Pada malam rabu 5 November 1955, Syekh Musthafa Husein terkena serangan penyakit, saat itu usianya mencapai 70 tahun, hingga kemudian dibawa ke Padangsidimpuan untuk dirujuk ke rumah sakit.
Di Padangsidimpuan, sebelum dibawa ke rumah sakit, ia dibawa ke rumah menantunya, yakni Syekh Ja’far Abdul Wahhab yang dikenal sebagai “Ayah Mesir”, dalam pengawasan dokter. Darah tinggi dan diabetes adalah yang menjadi penyakitnya selama sekitar satu minggu.
Ulama bersahaja itu akhirnya menghembuskan napas yang terakhir pada hari Rabu 16 November 1955 / 1 Rabiulawal 1375 H, Pukul 16:15 WIB di Padangsidimpuan.
Jenazahnya dibawa kembali ke Purba Baru pada hari kamis esoknya, dengan iringan yang cukup ramai disertai sambutan penuh haru dan rasa pilu yang mendalam.
Desa Purba Baru penuh sesak oleh ribuan orang pelayat yang datang dari berbagai daerah sebagai tanda turut berduka dan untuk memberikan penghormatan terakhir .

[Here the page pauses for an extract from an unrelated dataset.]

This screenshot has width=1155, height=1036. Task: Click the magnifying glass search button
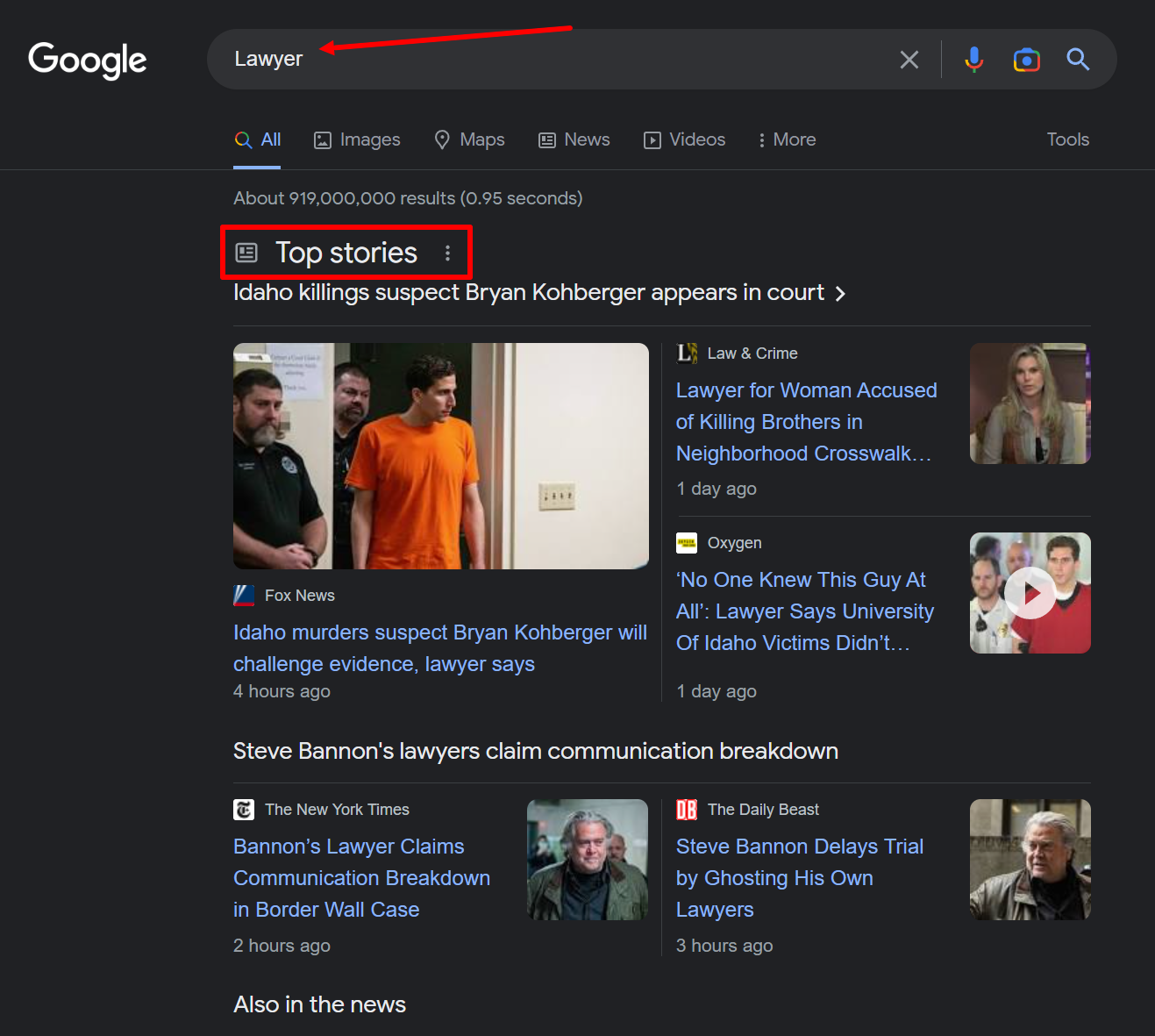(1078, 60)
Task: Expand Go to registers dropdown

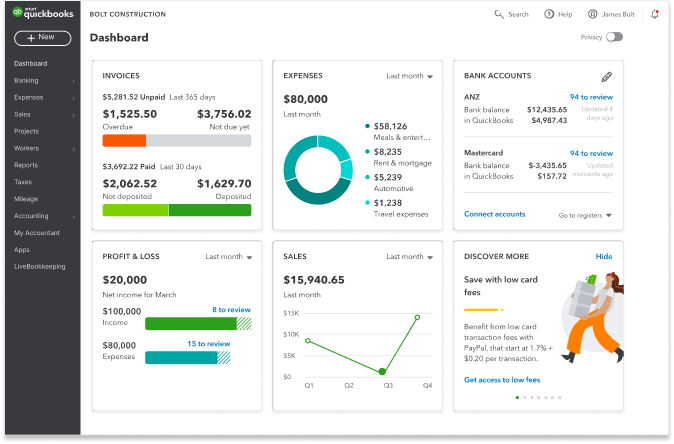Action: [x=585, y=215]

Sepeninggal Syekh Musthafa, Pondok pesantren Musthafawiyah, purba baru dikelola dan dipimpin oleh putra tertuanya, Haji Abdullah Musthafa Nasution.
Sejak mendirikan Madrasah Musthafawiyah sampai wafatnya Syekh Musthafa Husein, kepemimpinan pesantren tetap berada di tangannya.
Pada periode tersebut Syekh Musthafa Husein memegang kepemimpinan tunggal (single leader). Ia hanya dibantu oleh seorang sekretaris dan bendahara dalam mengoperasikan pesantren, dan pada akhir jabatannya, ia mewariskan 9 ruang belajar dan 450 orang santri.